Transaction volume is a weak proxy for account completeness. The +5 points for 30+ transactions per period is designed to penalise accounts with suspiciously few transactions. But a high-income individual who uses their corporate card for most expenses and only transfers their salary through the statement account might legitimately have 12 transactions in a month. The signal is directional, not definitive.
The income consistency metric is simplified. The current implementation approximates consistency as creditTransactions.length / (5 × monthsAnalyzed), assuming roughly 5 credits per month as a baseline. This works adequately for salary earners with regular deposits, but understates consistency for business owners who receive many smaller payments spread across the month. A more precise implementation would group transactions by calendar month and measure the variance in monthly credit totals — a project for v2.
The trust score is not calibrated against outcomes. The weightings (30/25/20/15/10) and sub-component thresholds are based on financial domain knowledge, not trained against a labelled dataset of historical applications and their actual repayment outcomes. As TrustRail accumulates repayment data, those weightings should be revisited against actual loss rates per score band. The current score is a principled starting point, not a validated predictor.
BVN encryption is application-layer, not field-level. The BVN is encrypted before the application document is created, but it's stored as a single encrypted string in the document. A database-level field encryption with key rotation would be more robust — this is the kind of compliance detail that matters more as transaction volume grows.
Evaluation
The architecture produces several measurable properties relevant to the use case:
Format flexibility — The LLM path handles any Nigerian bank's PDF format without parser engineering for each institution. New bank statement formats are handled automatically, within the classification guidance in the system prompt.
Explainability — Every component of the trust score maps to a named sub-component with a formula. A declined applicant can be shown exactly why: "Your trust score is 44. Your income-to-installment ratio cost you 0/15 on income stability.
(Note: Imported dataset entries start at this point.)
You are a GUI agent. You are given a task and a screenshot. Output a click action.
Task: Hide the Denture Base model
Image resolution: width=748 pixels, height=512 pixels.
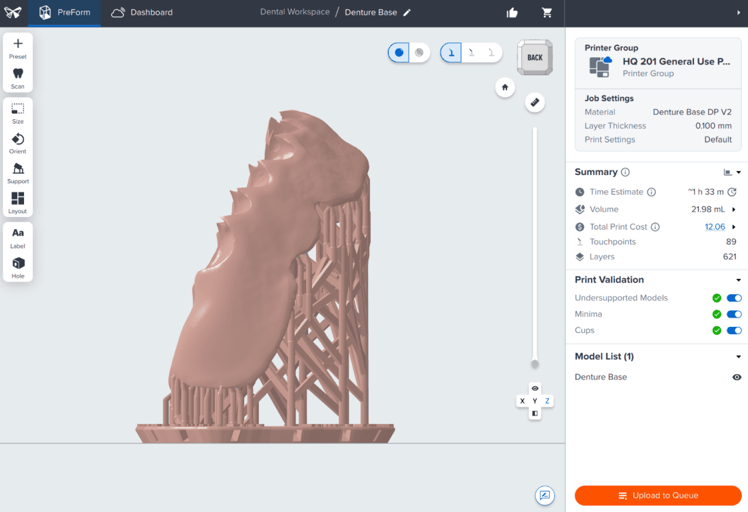(737, 377)
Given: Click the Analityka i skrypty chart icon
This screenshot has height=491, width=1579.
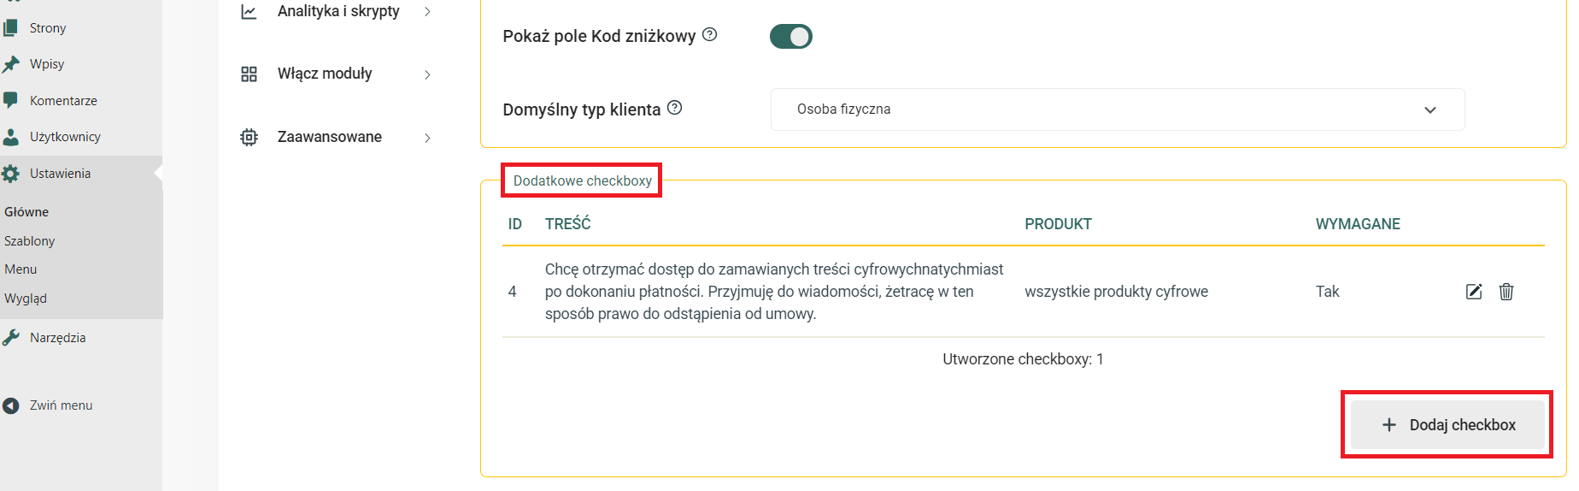Looking at the screenshot, I should click(x=249, y=12).
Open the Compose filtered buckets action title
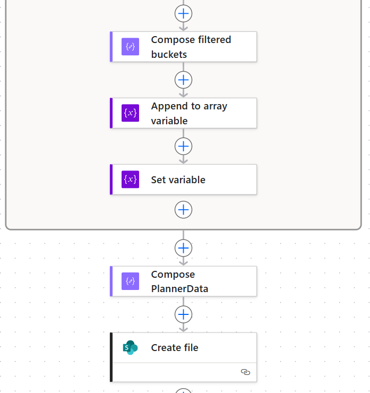Viewport: 370px width, 393px height. point(191,47)
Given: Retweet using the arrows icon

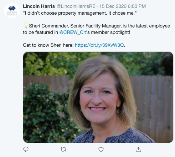Looking at the screenshot, I should coord(63,150).
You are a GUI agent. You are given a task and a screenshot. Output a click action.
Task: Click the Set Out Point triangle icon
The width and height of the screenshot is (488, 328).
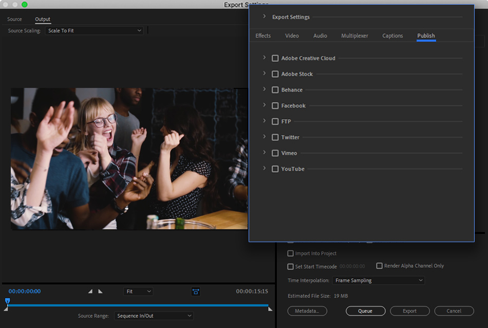(x=100, y=291)
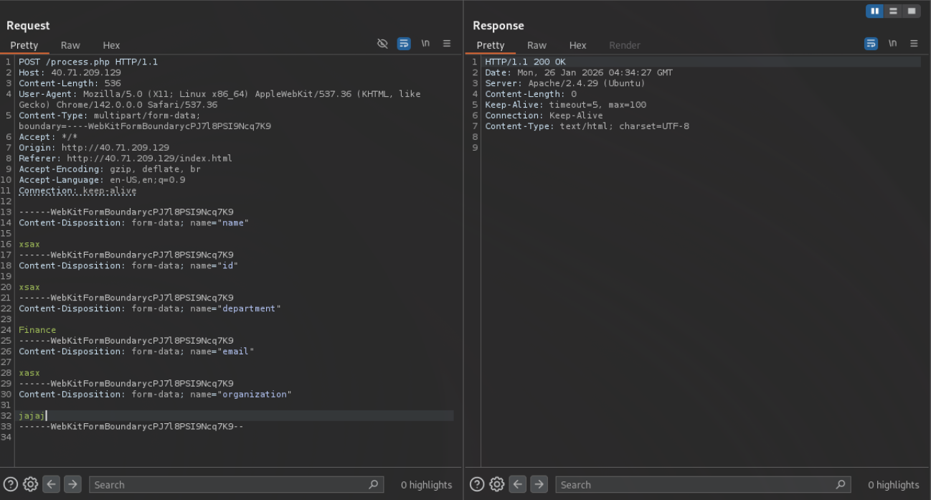
Task: Toggle word wrap in Request panel
Action: coord(404,44)
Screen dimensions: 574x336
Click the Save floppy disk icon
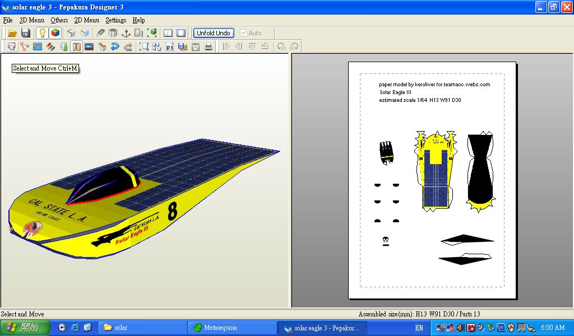coord(26,33)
Your debt-to-income ratio is 47% — above the 40% threshold — which triggered a HIGH_DEBT_TO_INCOME flag." This is not achievable with a black-box model score.
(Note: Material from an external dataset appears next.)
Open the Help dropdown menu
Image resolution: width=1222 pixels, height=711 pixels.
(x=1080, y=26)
Merchant control — The three-threshold configuration (auto-approve, auto-decline, minimum score) gives merchants genuine control over their risk appetite without requiring them to understand the underlying formula. They calibrate based on their observed approval rates and loss rates, not on score internals.
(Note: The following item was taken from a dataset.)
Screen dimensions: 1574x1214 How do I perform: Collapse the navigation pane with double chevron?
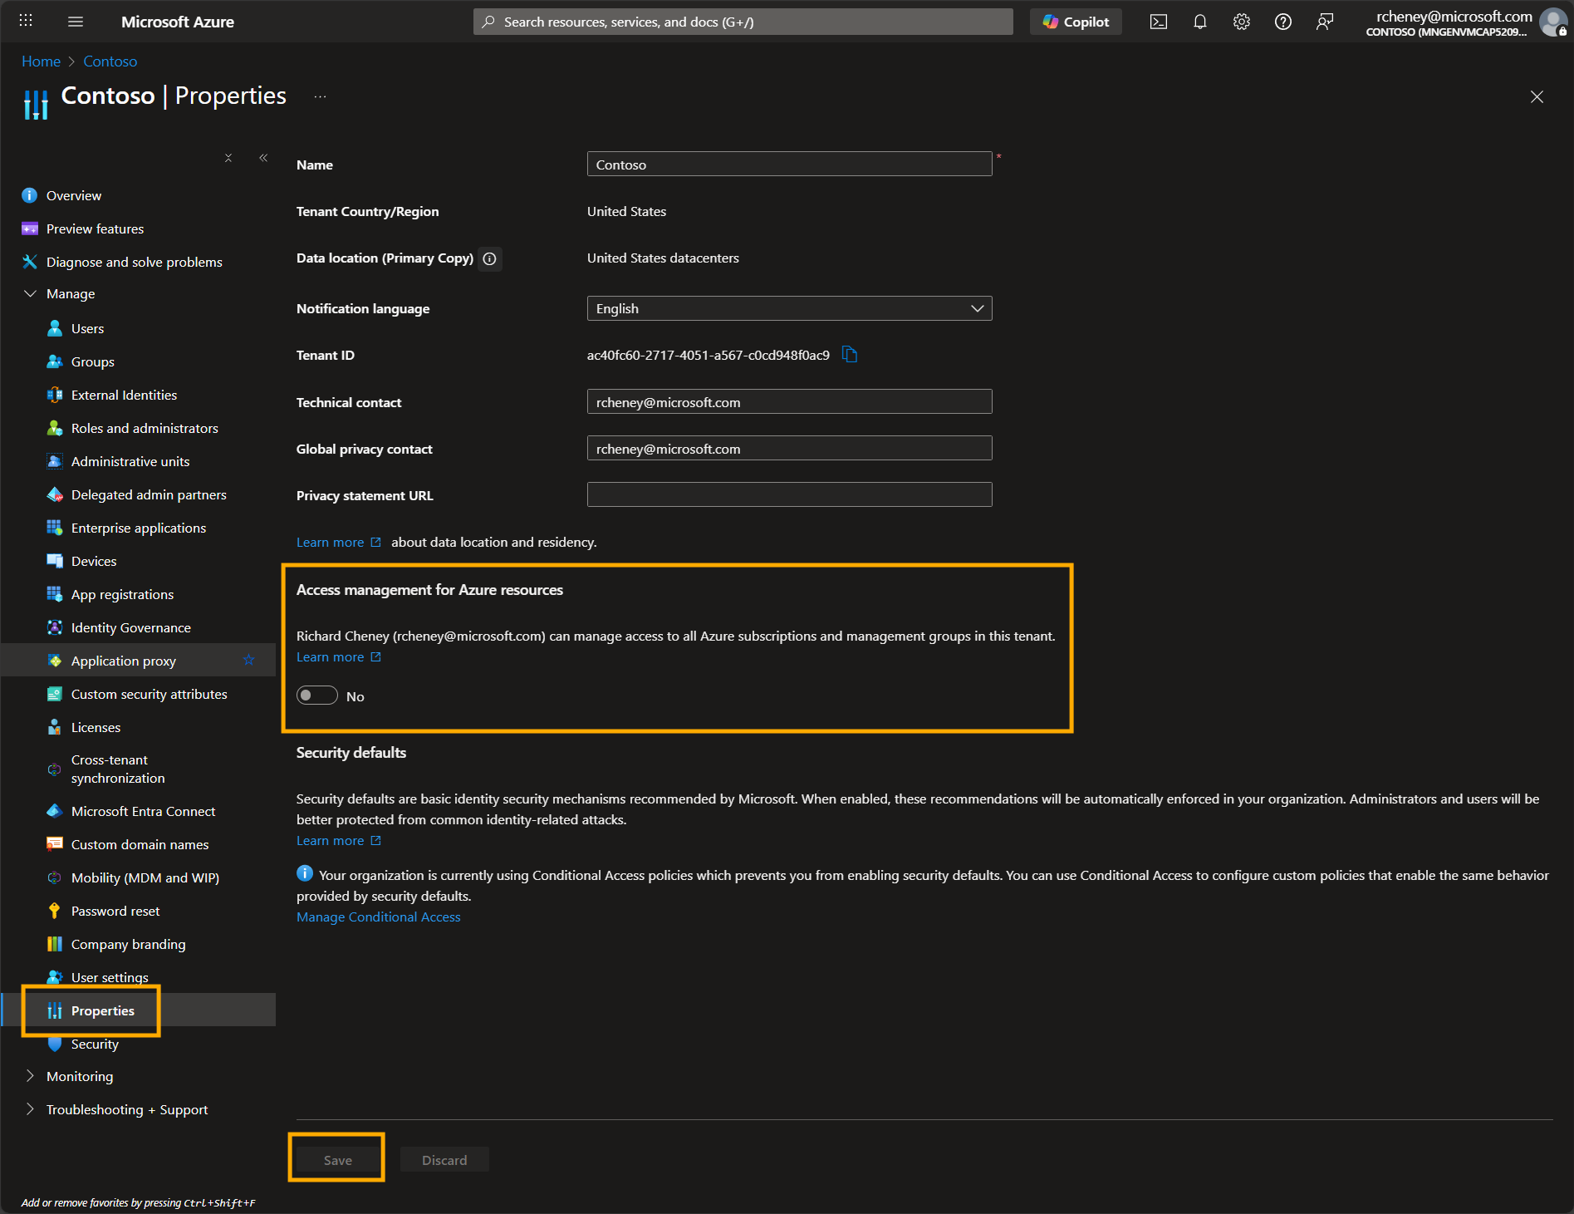(x=263, y=157)
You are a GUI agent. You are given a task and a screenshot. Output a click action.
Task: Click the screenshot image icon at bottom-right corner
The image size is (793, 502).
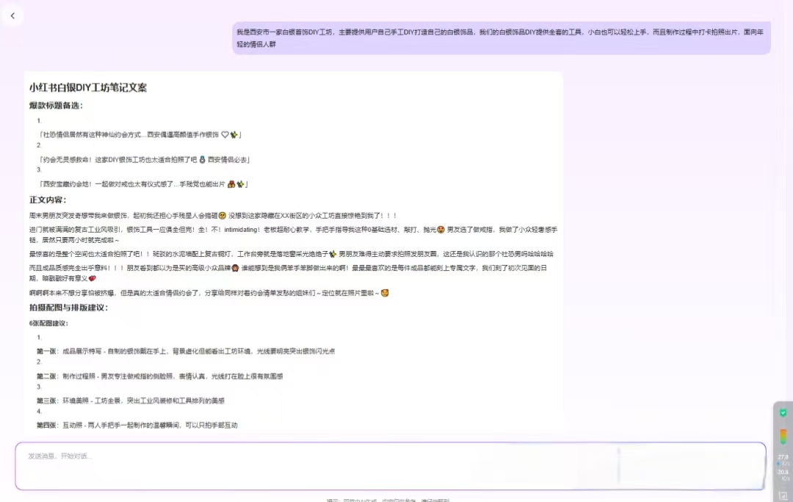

Zero-bureau operation — The entire pipeline runs without querying any credit bureau, credit registry, or external data provider beyond the bank statement itself and the mandate creation API. This is the deliberate design choice that makes the system useful for the specific population of applicants who are invisible to conventional underwriting.
The Honest Conclusion
Bank statement underwriting is not a replacement for bureau-based credit scoring at scale. Bureaus aggregate repayment history across thousands of lenders and years of data. A 3-month bank statement is a much noisier signal.
What it is, is a viable signal for a specific use case: a merchant offering BNPL to their existing customers, where the merchant has prior relationship context and the amounts involved are moderate. The trust score doesn't need to be as precise as a FICO score — it needs to be more informative than a gut feeling, and it needs to reach the population that the bureau pipeline cannot.
For that use case, in that market, with those constraints, the architecture described here does the job.
The credit bureau is not the only path to a lending decision. It's just the one the infrastructure was built around.